As Colombia peace looms, crossfire town mourns dead

Granada became one of the centers of a many-sided fight that has now lasted for more than half a century.

GRANADA: Amanda Suarez weeps as she remembers her husband, one of hundreds of Colombians killed in a crossfire when right-wing paramilitaries battled leftist rebels for the green valley where they lived.

The ceasefire agreement due to be signed Thursday between Colombia's government and the FARC rebels has raised hopes but also painful memories for her and the families of hundreds of thousands of others killed in the half-century conflict.

Lying in verdant hills among coffee and fruit plantations east of the city of Medellin, Granada bears the scars of the war more than anywhere.

Some 1,800 people were killed here and 600 disappeared, caught in the crossfire of the struggle for Granada, where several warring groups arrived one by one beginning in the 1980s.

Suarez, 62, cries as she points to the face of her husband.
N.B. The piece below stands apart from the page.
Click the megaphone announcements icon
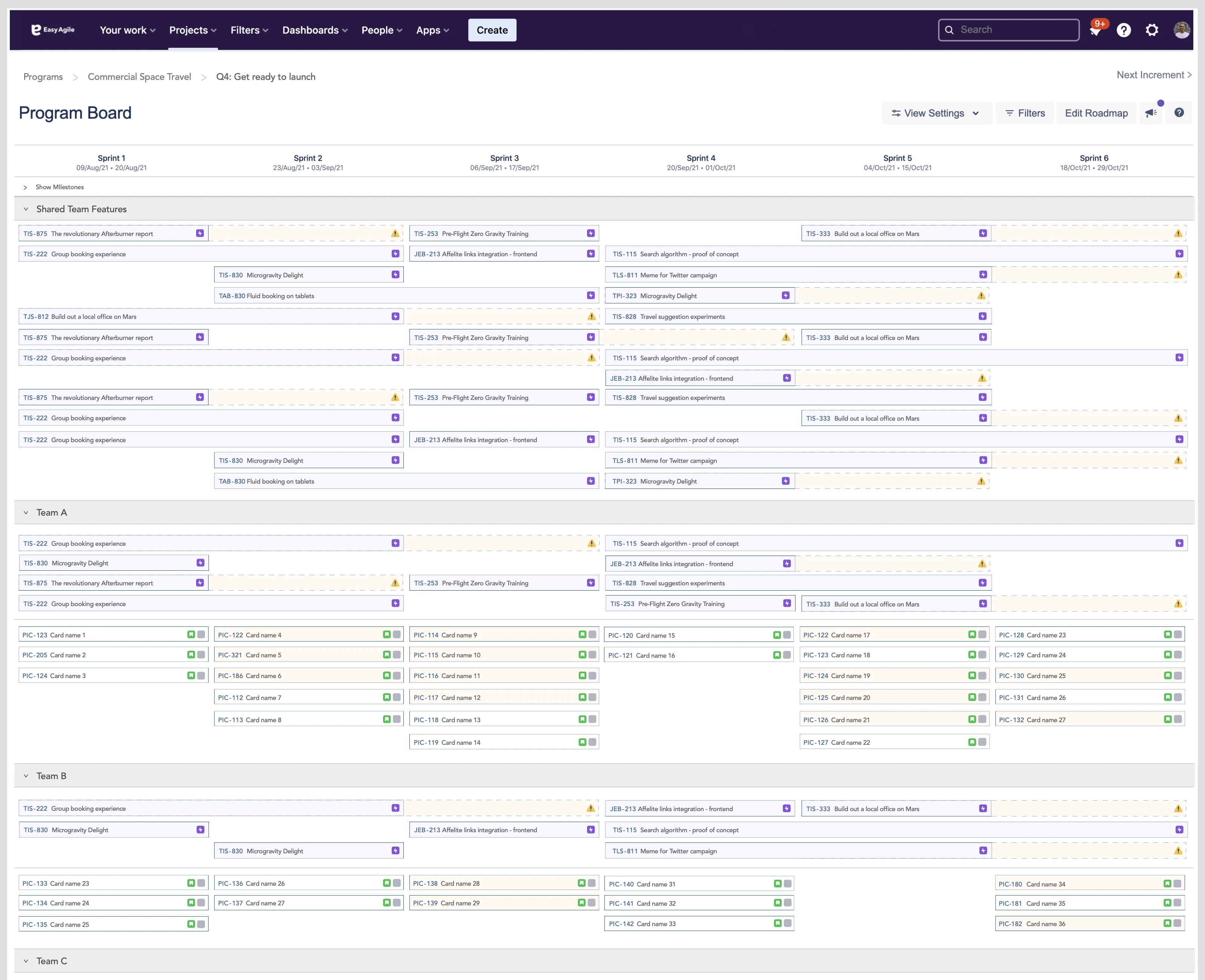The width and height of the screenshot is (1205, 980). (x=1151, y=113)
His picture hangs on a wall covered in similar portraits in the town's museum of the conflict.

"From 2000 the war here got worse. My husband died in the massacre of November 3," Suarez says.

"The paramilitaries killed him. Nineteen people died that day."

Two months later, 600 guerrillas of the communist Revolutionary Armed Forces of Colombia (FARC) took back the town.

They pounded it for 18 hours with homemade bombs made from gas canisters.

"It was a tragedy," says local man Arnoldo Norena, 68.

"We hid in the town hall. We all shut ourselves in. I could see the canisters exploding. When I put my head outside, everything was just rubble," he recalls.

"My mother died. A bomb killed her," causing her house to collapse on top of her, he says.

Terror

Granada became one of the centers of a many-sided fight that has now lasted for more than half a century.

Leftist guerrillas of the FARC and the National Liberation Army (ELN) fought right-wing paramilitaries and state armed forces.

"All of the sides in the conflict were fighting here," Suarez says.

"The FARC, the paramilitaries, the ELN and the armed forces."

She picks up a broom and sweeps the entrance to the small exhibition, known as the "Museum of Pain" or "Never Again."

With its fertile fields and illegal goldmines, the area of Granada was a prime battleground.

The warring armed groups battled for territory in regions where the Colombian state had little control.

"We had only 45 police officers to defend the town" of thousands, Suarez says.

The town counted 23 major massacres between 1999 and 2003.

Suarez and thousands of fellow residents fled. She moved to Medellin and lived there three years, a widow and mother of seven.

"There was terror here. People were terrified to go out into the street. Terrified to go to work," she says.

"At six in the evening you had to shut yourself in your house."

Moving on

With Thursday's ceasefire expected to pave the way for a full peace deal, Granada's traumatized victims want to move on.

"We have lived through this war. We are not ready to live through something like this again," Suarez says.

Seeing the progress at the peace talks hosted in Cuba, Arnoldo Norena is hopeful.

"It is going the right way. You have to forgive. You have to move forward. What else can we do?"